## BEGIN Entries
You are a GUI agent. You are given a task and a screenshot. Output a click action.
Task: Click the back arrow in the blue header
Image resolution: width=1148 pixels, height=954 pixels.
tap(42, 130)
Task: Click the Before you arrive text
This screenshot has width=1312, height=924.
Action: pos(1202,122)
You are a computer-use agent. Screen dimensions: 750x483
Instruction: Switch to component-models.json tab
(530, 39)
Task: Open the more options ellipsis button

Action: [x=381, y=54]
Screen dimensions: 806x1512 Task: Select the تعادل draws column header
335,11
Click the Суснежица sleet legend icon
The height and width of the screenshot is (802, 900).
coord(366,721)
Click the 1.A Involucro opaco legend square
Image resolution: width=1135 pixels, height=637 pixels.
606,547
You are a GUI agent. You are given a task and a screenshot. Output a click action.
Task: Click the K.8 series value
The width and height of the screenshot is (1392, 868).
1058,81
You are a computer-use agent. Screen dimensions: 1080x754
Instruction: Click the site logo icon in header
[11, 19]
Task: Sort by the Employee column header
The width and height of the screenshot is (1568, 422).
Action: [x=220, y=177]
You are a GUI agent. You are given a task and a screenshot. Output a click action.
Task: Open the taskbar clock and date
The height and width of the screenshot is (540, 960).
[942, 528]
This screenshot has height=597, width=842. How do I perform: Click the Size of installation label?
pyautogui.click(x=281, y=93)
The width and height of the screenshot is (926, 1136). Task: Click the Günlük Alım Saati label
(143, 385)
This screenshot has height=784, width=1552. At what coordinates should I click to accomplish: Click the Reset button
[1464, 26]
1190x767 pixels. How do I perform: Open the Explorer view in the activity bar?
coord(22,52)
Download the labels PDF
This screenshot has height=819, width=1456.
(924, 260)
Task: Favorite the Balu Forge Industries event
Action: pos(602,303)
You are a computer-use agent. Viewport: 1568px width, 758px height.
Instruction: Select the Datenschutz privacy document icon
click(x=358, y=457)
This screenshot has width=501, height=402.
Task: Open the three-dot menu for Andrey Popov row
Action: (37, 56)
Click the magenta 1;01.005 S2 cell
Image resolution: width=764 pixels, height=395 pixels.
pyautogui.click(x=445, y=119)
## END Entries
→ Required work: Copy the data above word for word, starting with the line that contains "1190x767 pixels. How" and going on through the final line of the data.

→ Output below:
1190x767 pixels. How do I perform: Open the Explorer view in the activity bar?
coord(22,52)
Download the labels PDF
This screenshot has height=819, width=1456.
(924, 260)
Task: Favorite the Balu Forge Industries event
Action: pos(602,303)
You are a computer-use agent. Viewport: 1568px width, 758px height.
Instruction: Select the Datenschutz privacy document icon
click(x=358, y=457)
This screenshot has width=501, height=402.
Task: Open the three-dot menu for Andrey Popov row
Action: (37, 56)
Click the magenta 1;01.005 S2 cell
Image resolution: width=764 pixels, height=395 pixels.
pyautogui.click(x=445, y=119)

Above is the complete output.